> **Written task**
Copy every row below word for word, but leave the pictures out.

> **Items**

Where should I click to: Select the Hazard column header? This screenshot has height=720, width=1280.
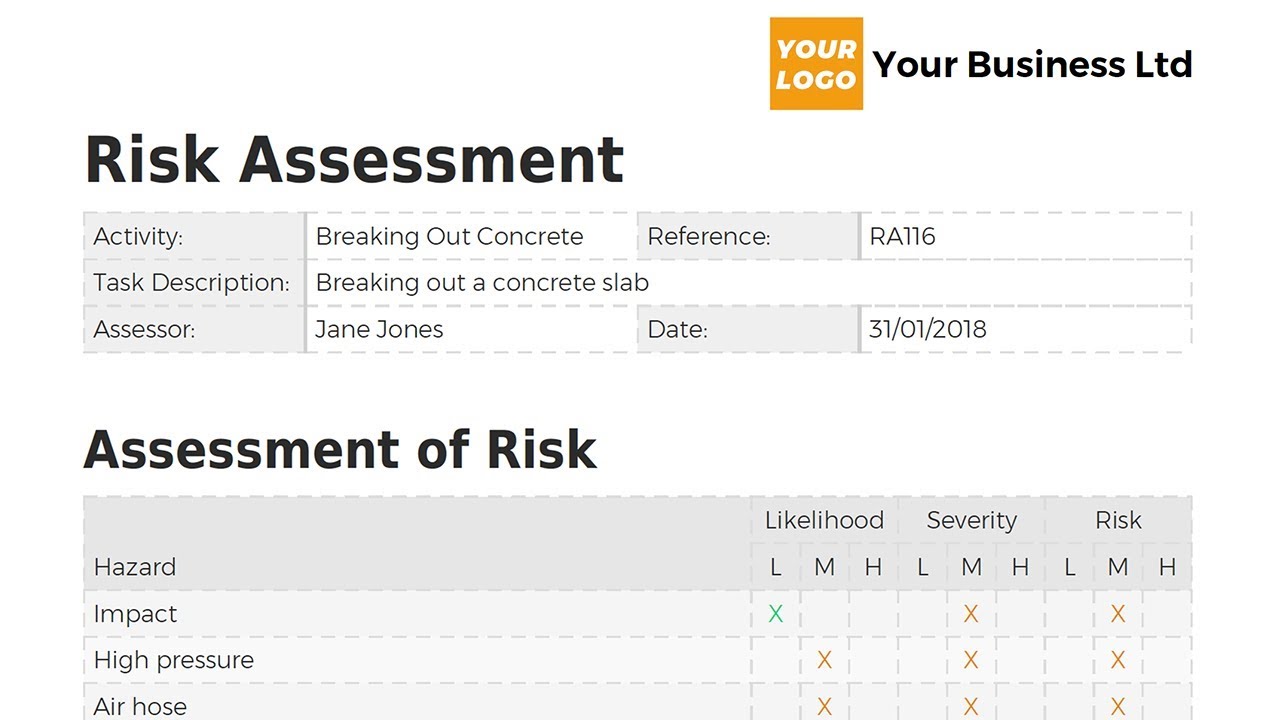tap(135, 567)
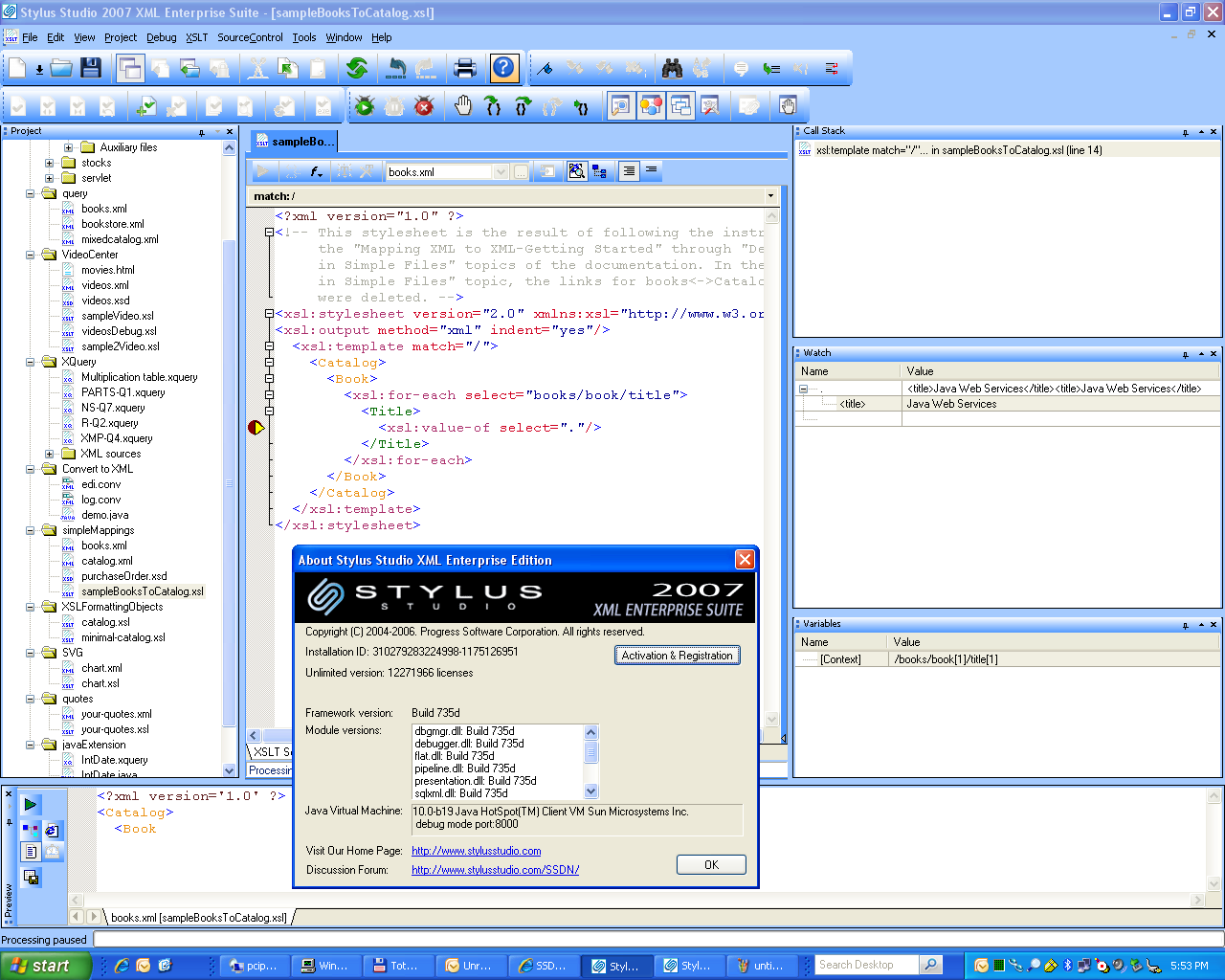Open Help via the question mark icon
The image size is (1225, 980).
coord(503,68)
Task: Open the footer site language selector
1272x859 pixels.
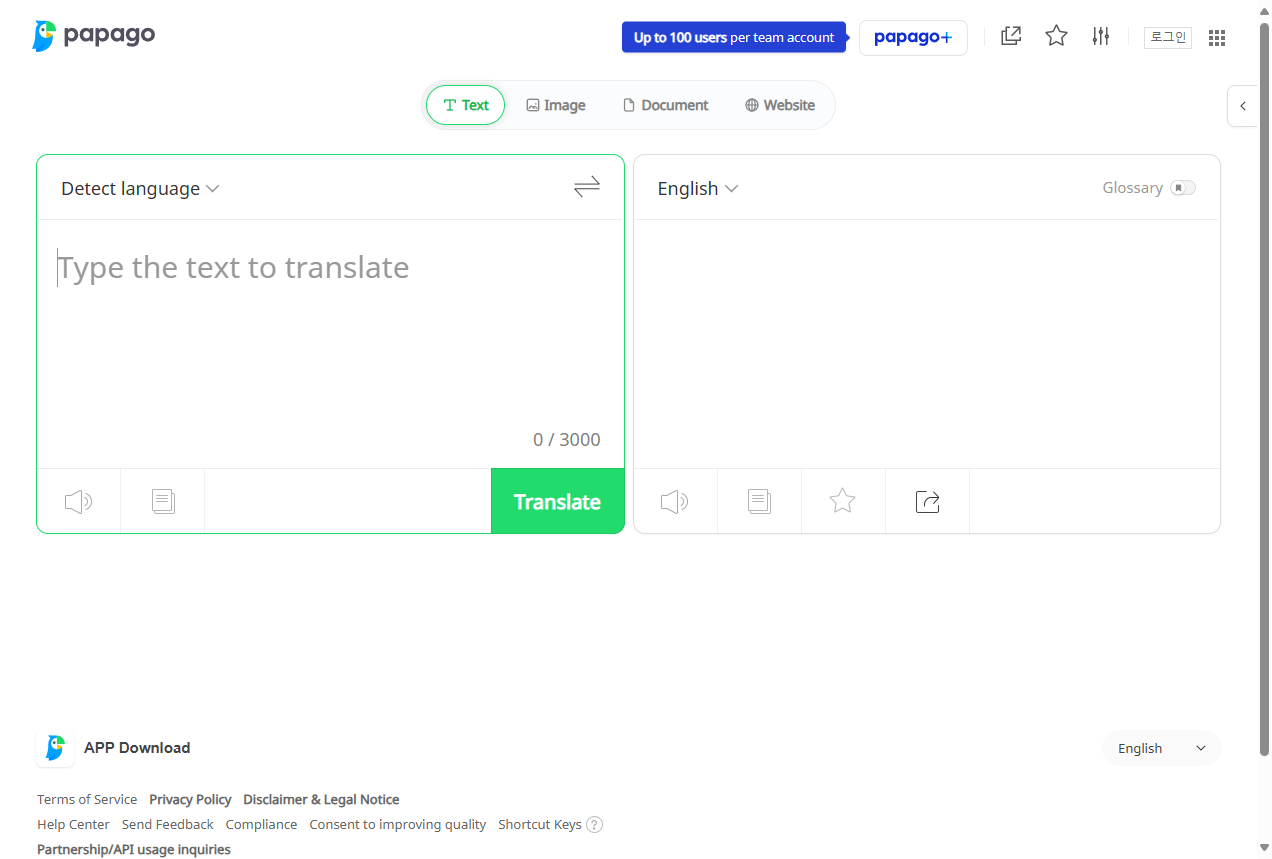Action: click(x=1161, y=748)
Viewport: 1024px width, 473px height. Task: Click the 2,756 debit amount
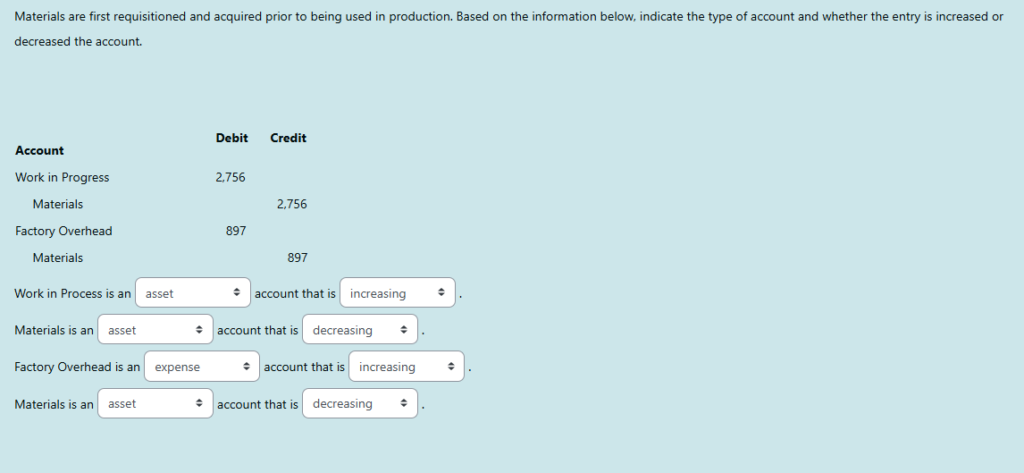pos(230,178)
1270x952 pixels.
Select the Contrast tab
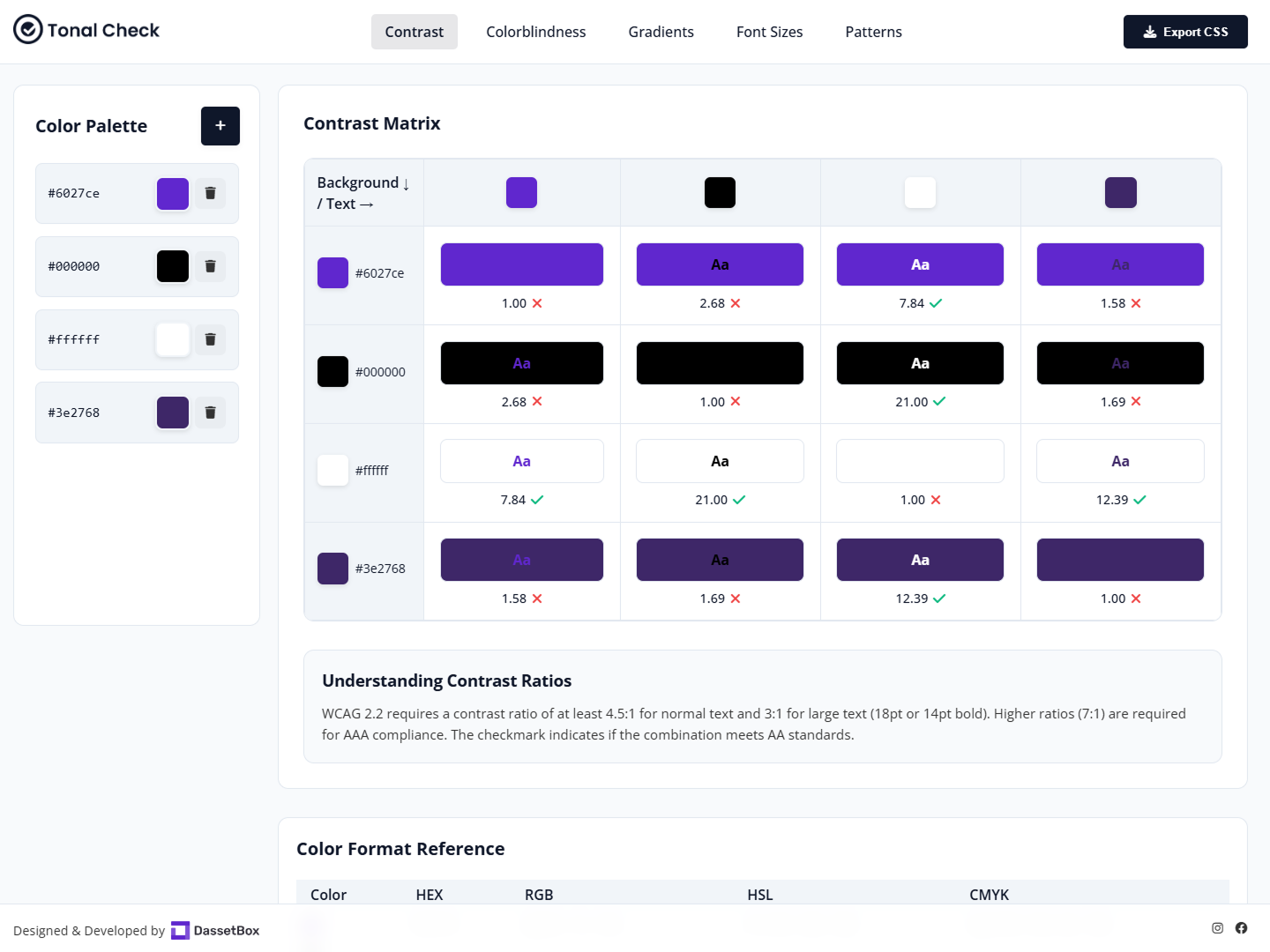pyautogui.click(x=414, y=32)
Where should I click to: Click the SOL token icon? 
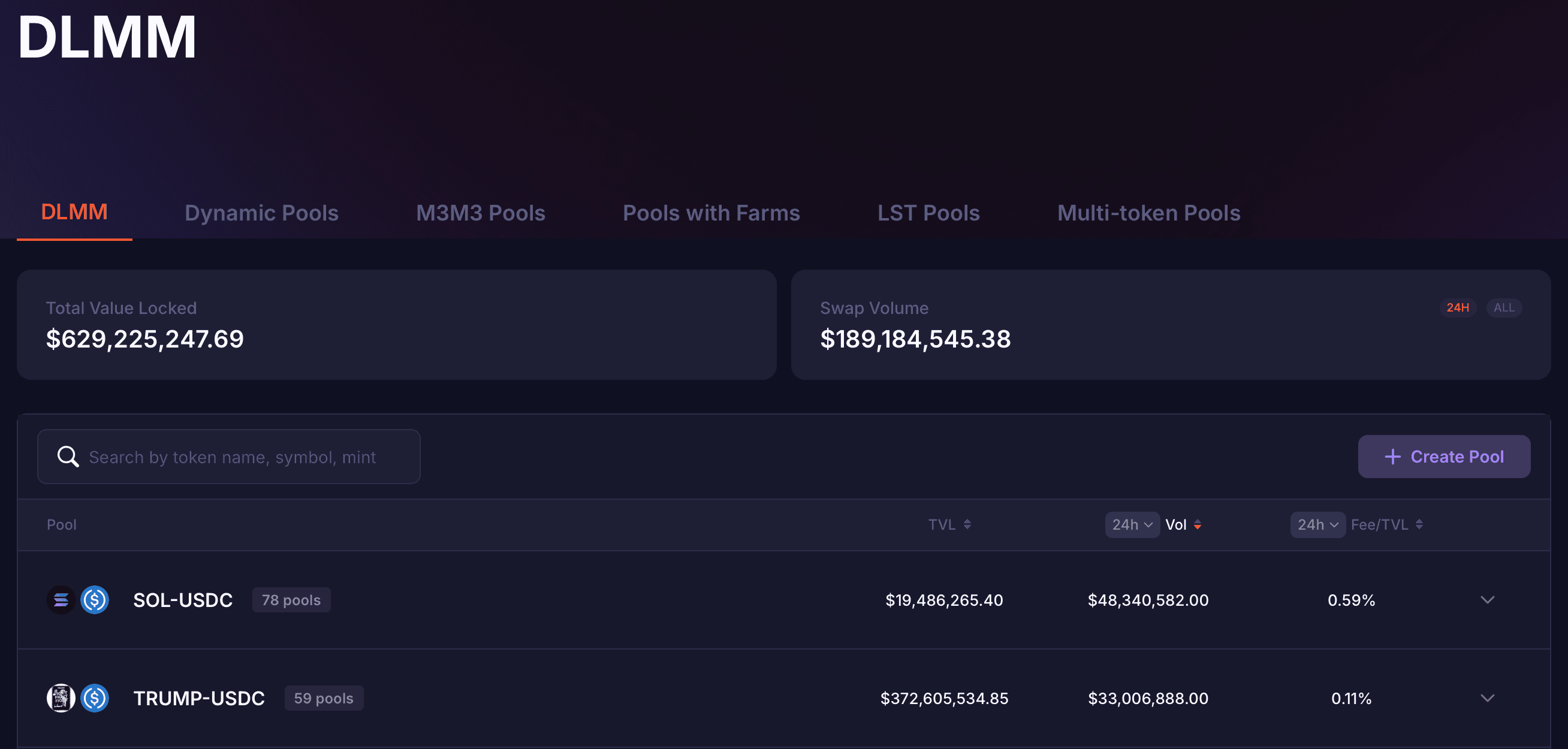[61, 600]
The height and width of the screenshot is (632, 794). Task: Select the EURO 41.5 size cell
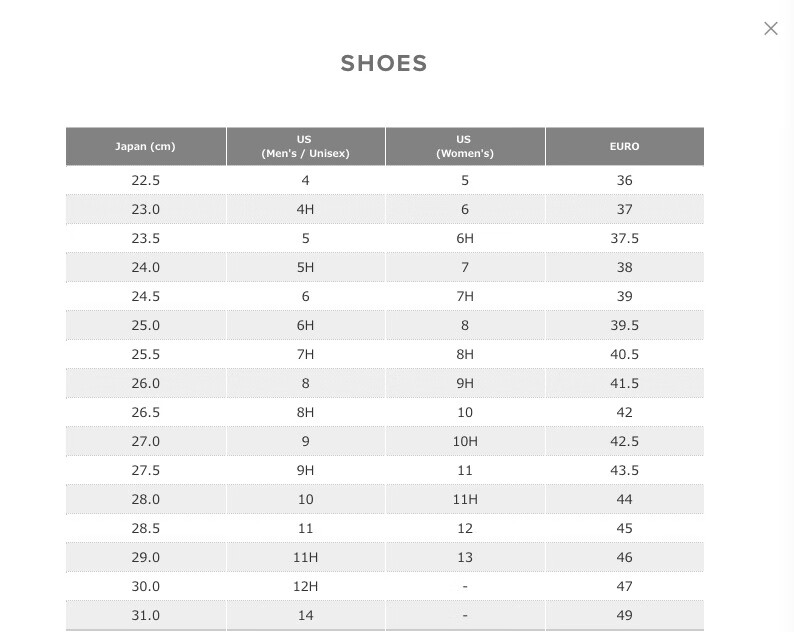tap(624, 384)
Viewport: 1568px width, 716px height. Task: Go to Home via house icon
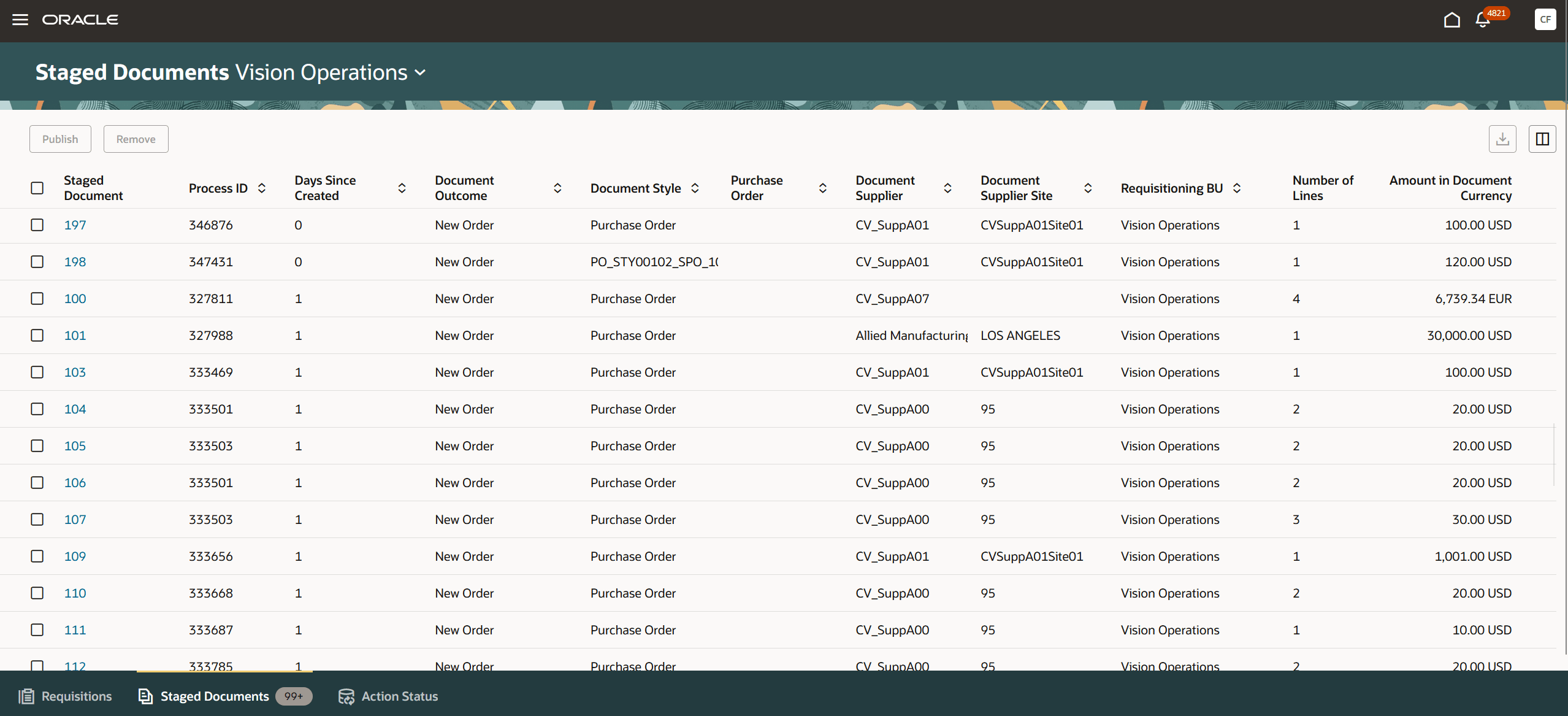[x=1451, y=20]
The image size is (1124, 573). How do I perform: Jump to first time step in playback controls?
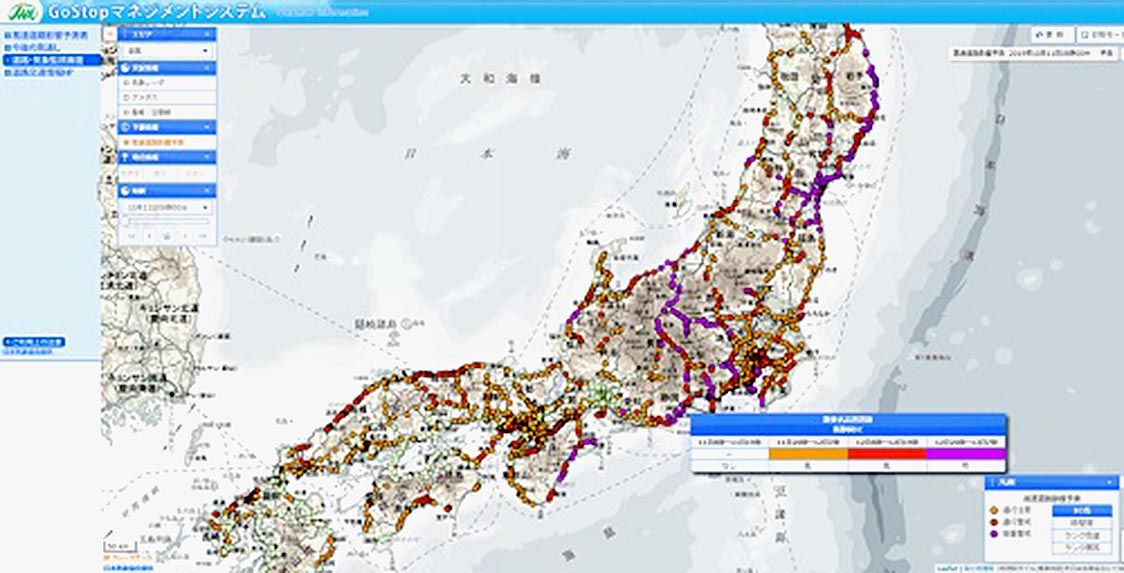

> **Result of this exercise**
Where should I click to: Select the Hazard column header? This screenshot has height=720, width=1280.
tap(135, 567)
Open Help via the question mark icon
The image size is (1225, 980).
coord(503,68)
Task: Open the footer site language selector
1272x859 pixels.
Action: click(x=1161, y=748)
Viewport: 1024px width, 473px height. Task: Click the 2,756 debit amount
pos(230,178)
1270x952 pixels.
Select the Contrast tab
pyautogui.click(x=414, y=32)
Where should I click to: Click the SOL token icon? 
[61, 600]
The height and width of the screenshot is (632, 794). Task: Select the EURO 41.5 size cell
tap(624, 384)
Viewport: 1568px width, 716px height. Task: Go to Home via house icon
[x=1451, y=20]
The image size is (1124, 573). How do I perform: Jump to first time step in playback controls?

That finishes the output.